Ray, Page 1 of ? really is a text string. I can readily identify the pages that have it and put that page number in a list. In fact I do have a working script, but it seems to be a bit of a kludge. As Christian mentioned it also involves Acrobat. Here are the basic steps for the working script (tested on a small 500 page document):
Open pdf in skim get text of page, and look for "Page 1 of 1" If found add page number to single_pg_list if not add page number to multiple_pg_list close pdf and open in acrobat delete all pages in multiple_pg_list (in reverse order to avoid changing the following page numbers) save document as single.pdf Then do the same for the single_pg_list to get the multiple.pdf
Again this does work, however I need to address a couple of things. Some of these pdfs could be as much as 50,000 pages. So the page list is very long. Is there a limit to the size of an applescript list? Also this is very slow. The acrobat command to delete pages is delete pages reference first integer last integer since my list is of individual pages it deletes pages one at a time. This is very time consuming. In my testing deleting 250 pages from a 500 page document takes about 17 seconds on my machine. However, deleting a 250 page range takes less than a second. So my next problem is how do I take a list of page numbers and sort them into start and end page numbers?

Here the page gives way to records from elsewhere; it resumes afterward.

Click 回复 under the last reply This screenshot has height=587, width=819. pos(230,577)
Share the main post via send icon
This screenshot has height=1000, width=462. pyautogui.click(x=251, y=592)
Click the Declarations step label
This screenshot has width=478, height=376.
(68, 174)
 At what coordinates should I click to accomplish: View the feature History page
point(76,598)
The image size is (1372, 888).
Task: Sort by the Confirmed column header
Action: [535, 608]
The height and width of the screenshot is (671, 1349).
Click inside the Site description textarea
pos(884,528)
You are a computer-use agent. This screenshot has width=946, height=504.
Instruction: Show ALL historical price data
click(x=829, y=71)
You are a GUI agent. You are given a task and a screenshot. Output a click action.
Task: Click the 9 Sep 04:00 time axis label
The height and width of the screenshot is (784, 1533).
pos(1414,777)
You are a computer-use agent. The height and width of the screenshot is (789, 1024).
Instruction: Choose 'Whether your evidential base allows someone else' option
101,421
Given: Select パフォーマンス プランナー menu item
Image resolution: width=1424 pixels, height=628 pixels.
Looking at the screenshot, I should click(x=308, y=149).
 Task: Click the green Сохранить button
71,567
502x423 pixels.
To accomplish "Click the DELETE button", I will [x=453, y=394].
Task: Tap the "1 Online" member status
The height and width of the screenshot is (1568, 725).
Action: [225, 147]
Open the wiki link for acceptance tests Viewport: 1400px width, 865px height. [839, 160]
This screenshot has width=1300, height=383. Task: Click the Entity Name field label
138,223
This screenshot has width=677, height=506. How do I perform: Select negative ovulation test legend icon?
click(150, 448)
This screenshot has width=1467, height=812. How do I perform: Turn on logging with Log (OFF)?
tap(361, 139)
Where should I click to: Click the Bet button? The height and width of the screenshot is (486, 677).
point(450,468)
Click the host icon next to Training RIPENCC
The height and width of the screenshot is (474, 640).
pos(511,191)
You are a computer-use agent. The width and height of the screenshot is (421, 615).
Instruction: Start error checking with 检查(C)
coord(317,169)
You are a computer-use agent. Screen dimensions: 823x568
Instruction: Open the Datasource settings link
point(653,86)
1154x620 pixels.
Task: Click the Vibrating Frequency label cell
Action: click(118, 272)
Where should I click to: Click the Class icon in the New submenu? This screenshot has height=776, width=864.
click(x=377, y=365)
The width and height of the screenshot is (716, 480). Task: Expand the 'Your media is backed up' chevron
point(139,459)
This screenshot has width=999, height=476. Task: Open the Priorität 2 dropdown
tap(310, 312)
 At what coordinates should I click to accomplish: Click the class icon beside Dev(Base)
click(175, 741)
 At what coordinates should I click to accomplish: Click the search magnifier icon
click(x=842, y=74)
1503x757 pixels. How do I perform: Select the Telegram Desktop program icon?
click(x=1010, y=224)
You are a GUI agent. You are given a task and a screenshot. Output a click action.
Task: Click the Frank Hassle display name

If I have the following list set thelist to {1, 4, 5, 6, 7, 8, 9, 10, 12, 13, 14, 15, 16, 17, 18, 19, 22, 23, 24, 25, 26, 27, 28, 29, 30} and I could sort them into two list, a starting page and and ending page, I could delete ranges when possible. So I would end up with: the_starting_pages {1, 4, 12, 22} the_ending_pages {1, 10, 19, 30}
Not sure how to do this, If I should do this, or even if I am barking up the wrong tree. Thanks for the help guys.
Paul
On Mar 21, 2011, at 6:57 PM, Ray Gonzalez wrote: Paul;
Can we look at this problem from a different view? I'm not sure that "Page 1 of ?" really represents text or strings in your document.
Aren't they really dynamic underlying code fragments which are constantly responding to changes the User makes in the total number of pages and which page has the focus?
It would seem that any attempt you make to grab certain pages, will immediately activate the paging code... and it will begin trying to adjust the very numbers your script depends on.
I'm not familiar with Adobe coding but somehow, there must be a way, to first convert those 4,000 pages of paging code to hard text. Then, and only then; whatever Search and Copy routine you desire should be straightforward.
|